Sai Baba

Sai Baba was indeed at Whitefield. And something was looking after us. We arrived on little tuk-tuks (auto rickshaws) at the gate of Whitefield where David simply walked in and asked for a family room for us. In half an hour we were lying on our ashram beds, recovering from an exhausting trip.

We soon found that ashram life was not for us – well certainly not for me. Though the energy and serenity that encompassed us was wonderful, you are forbidden to smoke! So daily after darshan (blessing) we used to nip over the road to Princes Café, which was far from princely, and drink wonderful Indian coffee and I could have a cigarette – several actually.

Our room had a laundry area with a massive marble slab on which I imagined I’d perch thinking I could puff on my illicit fag and blow the forbidden smoke out over the surrounding wall, onto the street, which was directly next to the window. I never seemed to be successful in this. The first afternoon, I stashed my fags on this slab so that when we woke from our afternoon nap, I could have a quick puff. When I went to get them, they had disappeared along with my lovely Union Jack lighter. Monkeys had stolen them. So I resorted to Princes instead.

One night at two a.m, I suddenly felt a terrible urge to smoke. So I crept into the laundry and lit up. Suddenly a colossal honeybee swept in through a chink in the mosquito netting and buzzed erratically around the room. I cried out in surprise and the family came in to see what kind of Indian honeybee starts working at two in the morning.

On our last morning, having lost my lighter, I tried to light a cigarette with small, waxed paper Indian matches. One after another they went out. Eventually David helped me. We could hear Sai Baba’s voice on the loud speakers giving his morning talk. If you did not attend, you had to stay in your room. Eventually we had got to the last match, David struck it carefully and it ignited perfectly – but as he held it to my cigarette, the end simply dropped off and fell to the floor extinguishing itself.

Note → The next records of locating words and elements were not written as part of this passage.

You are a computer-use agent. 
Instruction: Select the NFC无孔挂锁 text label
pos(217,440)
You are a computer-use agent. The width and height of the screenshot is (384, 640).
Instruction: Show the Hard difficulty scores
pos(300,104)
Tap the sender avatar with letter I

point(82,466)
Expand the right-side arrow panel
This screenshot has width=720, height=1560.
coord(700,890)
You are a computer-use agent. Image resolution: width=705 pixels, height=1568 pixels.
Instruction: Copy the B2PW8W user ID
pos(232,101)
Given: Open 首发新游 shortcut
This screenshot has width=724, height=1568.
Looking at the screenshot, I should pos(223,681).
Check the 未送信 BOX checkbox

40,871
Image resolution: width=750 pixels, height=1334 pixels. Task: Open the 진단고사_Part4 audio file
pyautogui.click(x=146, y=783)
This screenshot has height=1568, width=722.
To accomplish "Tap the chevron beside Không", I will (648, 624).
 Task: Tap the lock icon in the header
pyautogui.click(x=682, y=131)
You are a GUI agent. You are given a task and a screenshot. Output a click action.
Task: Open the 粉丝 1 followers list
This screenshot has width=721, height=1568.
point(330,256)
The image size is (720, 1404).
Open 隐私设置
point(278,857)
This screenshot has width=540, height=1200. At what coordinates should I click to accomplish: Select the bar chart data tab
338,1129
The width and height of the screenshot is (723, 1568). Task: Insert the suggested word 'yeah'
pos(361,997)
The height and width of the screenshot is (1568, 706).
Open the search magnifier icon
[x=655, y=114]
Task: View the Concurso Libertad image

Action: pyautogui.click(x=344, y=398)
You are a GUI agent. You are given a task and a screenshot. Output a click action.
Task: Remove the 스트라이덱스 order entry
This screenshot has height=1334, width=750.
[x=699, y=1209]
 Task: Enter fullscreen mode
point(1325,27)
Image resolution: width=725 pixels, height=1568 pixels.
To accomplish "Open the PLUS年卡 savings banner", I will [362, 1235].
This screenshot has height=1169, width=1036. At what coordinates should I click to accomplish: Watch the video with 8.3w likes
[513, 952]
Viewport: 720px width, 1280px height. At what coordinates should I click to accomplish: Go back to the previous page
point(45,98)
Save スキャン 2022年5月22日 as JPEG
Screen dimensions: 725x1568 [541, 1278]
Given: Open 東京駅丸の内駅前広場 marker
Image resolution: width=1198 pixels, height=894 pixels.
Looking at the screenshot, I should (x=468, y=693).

Sai devotees had told us that Sai Baba controls his ashram and you stay or leave when he is ready. They were very surprised we had a room at all because Whitefield was full and people were staying in rooms in the village or coming in daily from lodgings in Bangalore. To be honest, we were so ignorant and naïve that not getting a room had never occurred to us.

They also told us to write requests to Sai Baba ‘ letters ‘ which if you were lucky he would take from you at darshan. If he took your letter, it meant that he would attend to your request. Well, I wasn’t so sure about how kindly Sai Baba felt towards me considering that on the first darshan, I had just whispered to my daughter sitting next to me that Baba reminded me of Jubba the Hut a character from Star Wars when he looked directly at me and smiled. I felt flustered and ashamed. And his eyes were full of love.

At our last darshan, we still had no requests, we really were simply observers, but he came over to us and I don’t know if he said it with words, or telepathically said it, but he indicated with his hands “Where are your letters? I will take your letters.”

So whenever we got into a tight spot – and there were many in India and later, – we wrote letters and had the faith that he would sort the problem out. Some solutions were truly speedy.

The huge crowds of people that collect to get a glimpse of Baba, to ask him constantly to sort out their troubles, to touch his feet, or the bottom of his robe, to receive vibhuti (Sai Baba’s materialised white ash) or other gifts from him, or simply crave to see him in a private interview, saddened me. At my very first sight of him, I was filled with an overwhelming compassion for him – he seemed imprisoned by his devotees – or so it seemed to me. I suspect the nourishment flows both ways.

I did not see the Anti Christ. I did not see Satan incarnate. I did not see a Magician and charlatan. We were unaware of the things Sai Baba has now been accused of. I did see a tiny aging man who seemed full of humour and fun, with a mop of tousled hair, dressed in the slimmest orange robe, gliding through the crowds and washing them all with the love in his eyes and the largest turquoise aura I have ever seen. His influence on me was to lift me into the feeling of inner bliss that Sheela had gone on about for the past year and which I had experienced briefly when my head exploded.